Reputation: 3845
Hey i got a mongodb setup with 3 shards each with 3 replica running on 3 physical servers.The sharding is based on a category id on range so that data is even within the shards
The data i get each week onto the database is huge and i am only querying mostly data for the current or 2 previous days.
So i was trying to configure a shard with no replica to the current setup so that the new shard will contain old data of before 5 days and the old ones the 3 shards in the current setup will have the last 5 days data only.
If this is possible most of the queries will hit the not so big 3 shards and only rare queries hit the replica server for back and there would be some advance in TPS.
Is this anyways possible to configure in mongodb with sharding or replication??
Thanks in Advance
Upvotes: 0
Views: 248
Reputation: 42342
While it might be tempting to use tag aware sharding for this, it's actually not simple, nor is it very efficient.

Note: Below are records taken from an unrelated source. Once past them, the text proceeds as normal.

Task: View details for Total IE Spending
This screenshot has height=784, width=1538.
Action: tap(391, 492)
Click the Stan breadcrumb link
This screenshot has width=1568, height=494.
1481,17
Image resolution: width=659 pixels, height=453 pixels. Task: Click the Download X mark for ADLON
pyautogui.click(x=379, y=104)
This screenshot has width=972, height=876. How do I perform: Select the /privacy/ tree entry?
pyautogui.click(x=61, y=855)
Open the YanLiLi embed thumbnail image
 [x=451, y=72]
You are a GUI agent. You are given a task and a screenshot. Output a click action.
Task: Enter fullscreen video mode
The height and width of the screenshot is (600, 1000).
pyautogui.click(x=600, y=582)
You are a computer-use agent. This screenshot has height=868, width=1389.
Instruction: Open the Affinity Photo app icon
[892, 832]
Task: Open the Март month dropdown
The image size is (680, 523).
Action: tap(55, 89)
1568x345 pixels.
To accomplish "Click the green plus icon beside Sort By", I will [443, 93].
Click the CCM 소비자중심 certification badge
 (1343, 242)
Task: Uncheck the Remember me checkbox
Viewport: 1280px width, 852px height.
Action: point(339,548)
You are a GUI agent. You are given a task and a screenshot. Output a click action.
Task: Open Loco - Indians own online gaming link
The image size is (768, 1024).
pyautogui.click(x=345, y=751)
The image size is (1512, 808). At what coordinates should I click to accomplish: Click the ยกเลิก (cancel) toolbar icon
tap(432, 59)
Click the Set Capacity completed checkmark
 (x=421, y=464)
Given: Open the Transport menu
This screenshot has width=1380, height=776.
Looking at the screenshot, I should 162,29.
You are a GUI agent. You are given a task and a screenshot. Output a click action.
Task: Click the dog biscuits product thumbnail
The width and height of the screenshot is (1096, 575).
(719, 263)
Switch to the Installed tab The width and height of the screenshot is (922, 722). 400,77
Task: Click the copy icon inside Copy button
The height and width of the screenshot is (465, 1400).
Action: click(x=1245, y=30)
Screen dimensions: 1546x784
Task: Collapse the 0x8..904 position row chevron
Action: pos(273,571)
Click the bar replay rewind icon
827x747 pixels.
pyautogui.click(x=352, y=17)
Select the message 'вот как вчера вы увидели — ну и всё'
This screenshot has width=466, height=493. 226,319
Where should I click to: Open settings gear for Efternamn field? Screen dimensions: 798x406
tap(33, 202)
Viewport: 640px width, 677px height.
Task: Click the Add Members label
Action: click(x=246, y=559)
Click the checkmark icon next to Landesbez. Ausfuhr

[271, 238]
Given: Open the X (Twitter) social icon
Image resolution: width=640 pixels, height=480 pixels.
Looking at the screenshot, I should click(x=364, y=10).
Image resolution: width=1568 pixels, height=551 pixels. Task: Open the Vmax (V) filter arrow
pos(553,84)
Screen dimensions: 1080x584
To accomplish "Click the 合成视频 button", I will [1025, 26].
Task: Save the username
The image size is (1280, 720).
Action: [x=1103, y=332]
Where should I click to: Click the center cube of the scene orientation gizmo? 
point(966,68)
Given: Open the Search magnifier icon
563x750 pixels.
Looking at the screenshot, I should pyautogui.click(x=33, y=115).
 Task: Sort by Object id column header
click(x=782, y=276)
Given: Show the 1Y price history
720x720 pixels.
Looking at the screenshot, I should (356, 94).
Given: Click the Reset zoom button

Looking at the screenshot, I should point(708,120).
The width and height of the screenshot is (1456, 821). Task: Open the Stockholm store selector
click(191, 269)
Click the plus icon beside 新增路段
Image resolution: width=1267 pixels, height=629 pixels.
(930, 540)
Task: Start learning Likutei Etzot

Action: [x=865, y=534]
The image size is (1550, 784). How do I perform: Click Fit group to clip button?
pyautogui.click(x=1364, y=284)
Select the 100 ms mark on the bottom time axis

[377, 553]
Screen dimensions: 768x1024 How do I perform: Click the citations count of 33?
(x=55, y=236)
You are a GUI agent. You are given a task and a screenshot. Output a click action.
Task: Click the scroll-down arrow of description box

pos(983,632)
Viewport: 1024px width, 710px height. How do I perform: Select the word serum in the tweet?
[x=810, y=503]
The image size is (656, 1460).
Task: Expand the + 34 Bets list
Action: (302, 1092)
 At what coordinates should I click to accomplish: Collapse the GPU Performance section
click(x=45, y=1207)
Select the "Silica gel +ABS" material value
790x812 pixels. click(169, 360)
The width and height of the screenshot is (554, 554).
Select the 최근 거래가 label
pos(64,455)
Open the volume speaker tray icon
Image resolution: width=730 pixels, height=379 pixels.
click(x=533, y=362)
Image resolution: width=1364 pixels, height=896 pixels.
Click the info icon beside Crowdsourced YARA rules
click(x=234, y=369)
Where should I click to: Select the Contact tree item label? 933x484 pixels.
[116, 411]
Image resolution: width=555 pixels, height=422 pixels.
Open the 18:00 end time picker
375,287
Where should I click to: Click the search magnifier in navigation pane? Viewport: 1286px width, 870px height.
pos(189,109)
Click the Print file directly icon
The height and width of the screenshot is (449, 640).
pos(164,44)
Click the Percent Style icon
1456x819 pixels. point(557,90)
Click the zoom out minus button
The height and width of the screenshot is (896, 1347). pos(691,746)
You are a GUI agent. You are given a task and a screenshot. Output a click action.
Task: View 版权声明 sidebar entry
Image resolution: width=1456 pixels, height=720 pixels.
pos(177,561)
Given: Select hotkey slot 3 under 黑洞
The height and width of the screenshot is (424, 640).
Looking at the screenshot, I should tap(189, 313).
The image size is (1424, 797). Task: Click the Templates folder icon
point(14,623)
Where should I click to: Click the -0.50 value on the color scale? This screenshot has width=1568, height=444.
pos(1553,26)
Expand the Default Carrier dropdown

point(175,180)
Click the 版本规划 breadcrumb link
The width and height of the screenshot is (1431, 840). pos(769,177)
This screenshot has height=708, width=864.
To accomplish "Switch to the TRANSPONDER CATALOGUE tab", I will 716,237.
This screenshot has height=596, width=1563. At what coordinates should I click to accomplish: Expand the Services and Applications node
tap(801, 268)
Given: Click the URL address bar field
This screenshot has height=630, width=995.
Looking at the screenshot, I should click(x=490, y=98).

Here is why:
1) your range of keys which should exist on the "old" shard is changing every day. If your cut-off is five days ago, at midnight you will need to update the tags to reflect that it's a new day.
2) as soon as you add the day that was five days ago to the range that should be on the "old" shard the balancer process will need to migrate that data to the old shard. The problem is that this shard will have loads of old data so probably really huge indexes so it'll be much slower to write to it, and reading and removing data from day-5 from your "active" shard(s) may be interfering with the queries on "current" data.
So, maybe it's not such a great option - although it is a valid option to consider.
I would suggest considering something else - maybe insert the data into this cluster and also into another "archival" replica set and then use TTL (time to live) index to "expire" data after it gets to be older than, say, a week. Just something to consider if you don't actually need to query on older data very often.
Another option is leave things the way they are. If your data is well balanced, it means you are already handling more TPS than you would if you were querying against "old" data - remember, only data actually being used is loaded into physical RAM - if you aren't reading some old data, then it'll just quietly sit there on disk. Just make sure that all your queries are using indexes efficiently - a collection scan can negate what I described in an instant!
Upvotes: 1